Javanol: cosa sarà mai? Ce ne parla il profumiere Antoine Lie

Il suo amore per il mondo dei profumi risale alla sua infanzia e si è trasformato presto in professione. Antoine Lie è un creatore di profumi o “naso” che vanta tra le sue creazioni fragranze di successo per grandi brand quali: Armani Code di Giorgio Armani, 888 e Wonderwood di Comme Des Garçons, Violet Blonde, Private Blend Azure Lime di Tom Ford. Ma anche molte altre fragranze per marchi di nicchia come Secretions Magnifiques di Etat Libre d’Orange Maison Trudon. Una lista senza fine, o quasi, decisamente lunga da citare. Monsieur Lie ci parla del suo ingrediente preferito in profumeria….

Qual è la sua materia preferita? E’ impossibile scegliere una materia preferita, é come chiedere ad un pittore il suo profumo preferito. Posso però dire che in molte delle mie creazioni uso il sandalo.

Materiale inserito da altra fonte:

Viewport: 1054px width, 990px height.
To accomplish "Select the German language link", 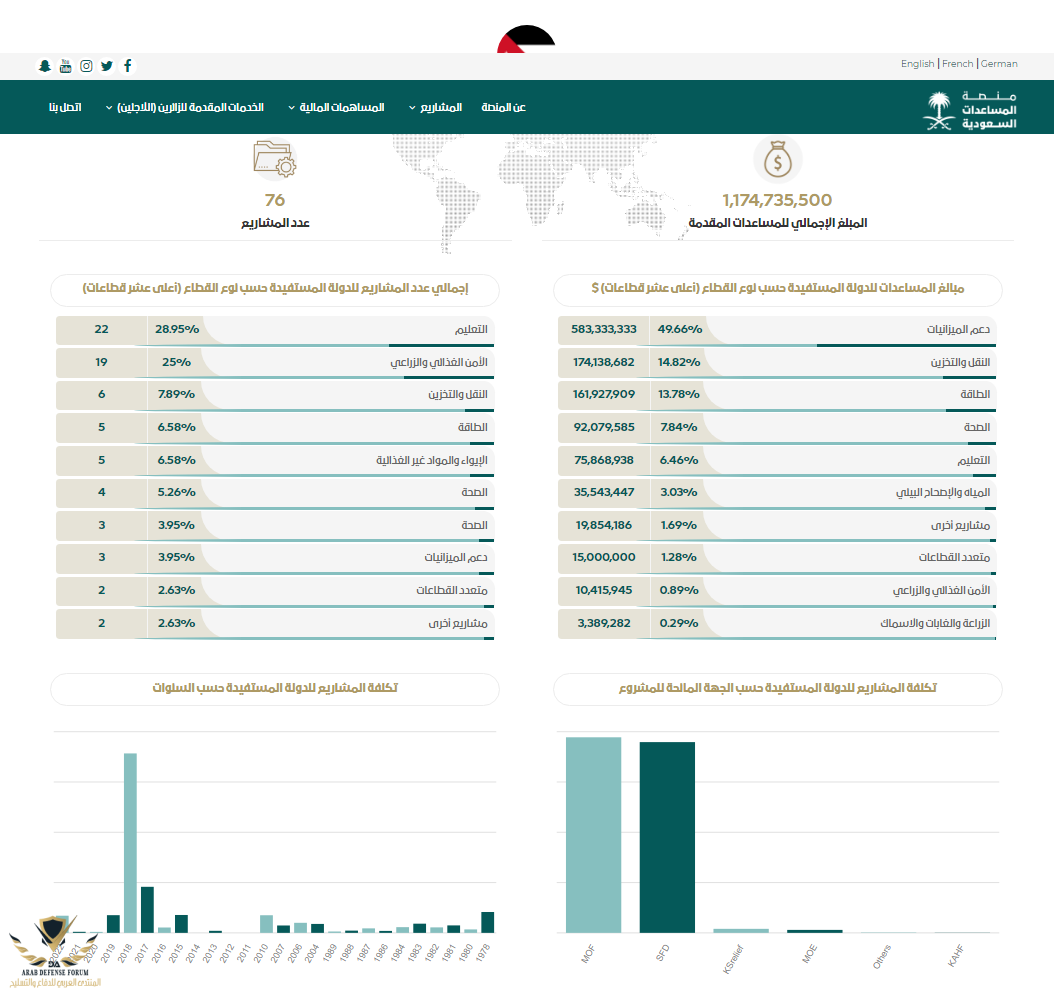I will (999, 64).
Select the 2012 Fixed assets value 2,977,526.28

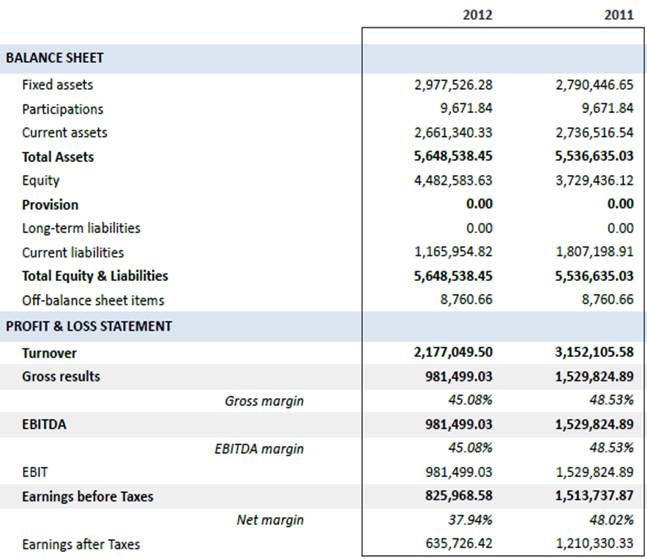(453, 85)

Cosa ama del sandalo? Che non ha la tipicità degli altri legni. E’ diverso nella colorazione, texture e nella profumazione. E’ cremoso, morbido. Ha la consistenza di un velo, e la sensualità del tocco della seta sulla pelle. Altra cosa questo ingrediente fa pensare al colore bianco o al beige nelle sue nuance. Mentre per esempio il patchouli è denso, sporco, scuro, nero. E il legno di cedro è graffiante.

Che cosa apporta ad una fragranza il sandalo? Se usata negli accordi legnosi aumenta la leggerezza e luminosità della formula e porta anche intensità e persistenza nella scia. Se usata come ingrediente principale dona questa sensazione di rotondità, cremosità, morbidezza.

Tra le varie tipologie di sandalo qual è il migliore secondo lei? Quello che viene dal Mizoran in India. E’ la varietà più cremosa, morbida e super persistente; rimane sulla pelle per giorni. E’ la varietà più costosa al mondo ma essendo ormai così rara l’India ne ha vietato la vendita. C’è il sandalo che proviene dall’Australia, che ha molte caratteristiche simili a quello di Mizoran, ma non la sua ricchezza o qualità. Ne producono anche in Nuova Caledonia ma non é all’altezza di quello indiano.

Dove troviamo il sandalo all’interno di una piramide olfattiva? Nelle note di fondo.

Quale sandalo usa nelle sue creazioni? Una molecola creata da Givadaun il Javanol, non ha la stessa qualità di quello naturale ma é molto vicino a quello che cerco.

La migliore interpretazione del sandalo che ha creato. Wonderwood Di Comme des Garcons dove ho usato le note di javanol con un overdose di legni, vetiver, patchouli, legno di guaiac per mettere in evidenza le diverse sfaccettature olfattive dei legni.